С раздражением Ланге бросил письмо на стол.

— Аркадий, что ты сейчас делаешь?

— А что я делаю?

— Ты всячески пытаешься убедить меня в том, что мой друг убил моего брата.

— Не я. Так написано в письме. Я же пытаюсь непредвзято разобраться, что говорит против Кордина, а что в его пользу…

— В его пользу ты нашел не много!

— Я нашел то, что мог найти, — пожал плечами Горский. — Ты знаешь Кордина лучше, чем я. И если ты веришь в его невиновность…

— При чем тут верю, не верю! Нужны доказательства.

— Обратись в полицию с просьбой провести дополнительное следствие. Письмо о колдовской книге придаст твоей просьбе вес.

— Да… — Ланге вздохнул. — Если бы мы могли узнать, кто написал письмо…

— Мы этого не узнаем, Александр. Письмо написано человеком осведомленным, правда это или ложь. Может быть, подлинным виновником! Тогда его цель — оклеветать Кордина, отвлекая внимание от себя…

— В этом случае, виновник предполагает, что мы могли бы до него добраться, и хочет опередить события?

— Видимо, так.

— А если письмо правдиво, кто мог его написать? Какой-то сообщник Кордина? Допустим, терзаемый угрызениями совести… Или чтобы за что-то Кордину отомстить… Но ведь тогда и сам сообщник под угрозой разоблачения!

— Так или иначе, этот человек не заинтересован в том, чтобы его нашли и задавали ему вопросы.

— А если… Елена?

— У меня мелькала такая мысль… Но это маловероятно. Ясно же, что она никак не могла быть сообщницей в подготовке убийства твоего брата, и знать об этом не могла! А если узнала правду позже — или приняла за правду чью-то клевету — то уже не стала бы доносить, коль скоро теперь она Мессалина.
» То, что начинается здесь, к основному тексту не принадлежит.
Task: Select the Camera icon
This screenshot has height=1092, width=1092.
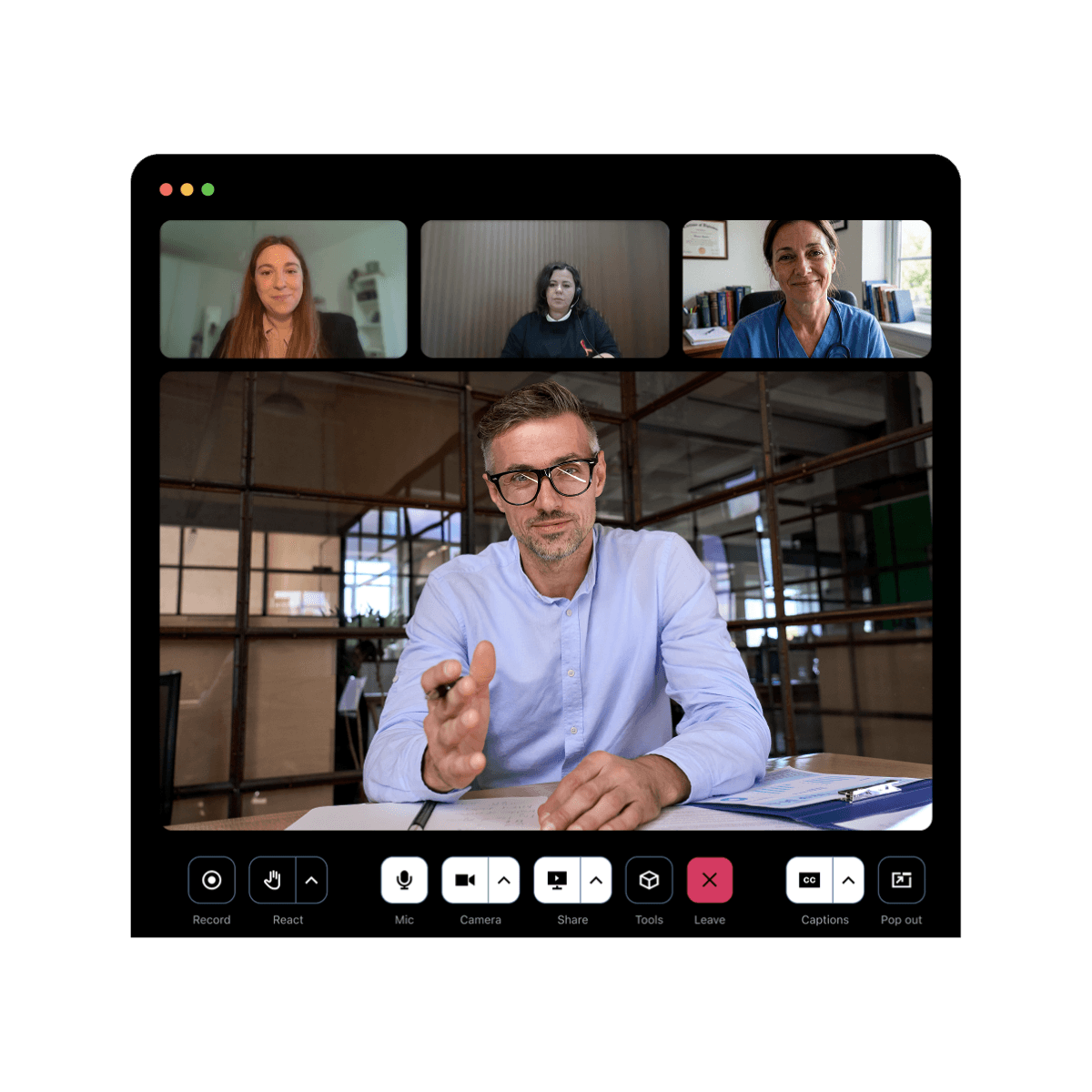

— Кто знает, что творится в душе Мессалины…

— Но тебе писать она вряд ли стала бы. С Кординым она могла бы разобраться и по-другому.

— Или посторонний человек… Узнавший как-то эту правду или клевету?

— А зачем бы ему скрываться?

— Хотя бы из боязни мести Кордина.

— Тут все возможно, Александр…

— Получается, что у нас нет и не будет ничего, кроме подозрений…

— Записка отца Павла, прямо указывающая на книгу — вот единственный факт.

— Да, но связан ли он с Кординым?

— Пожалуй, мы можем кое-что предпринять.

— Что именно? — встрепенулся Ланге.

— Небольшое частное расследование. Опросим домашних слуг. Видел ли кто-нибудь из них, как Кордин входил в комнату отца Павла той ночью, или как он выходил оттуда?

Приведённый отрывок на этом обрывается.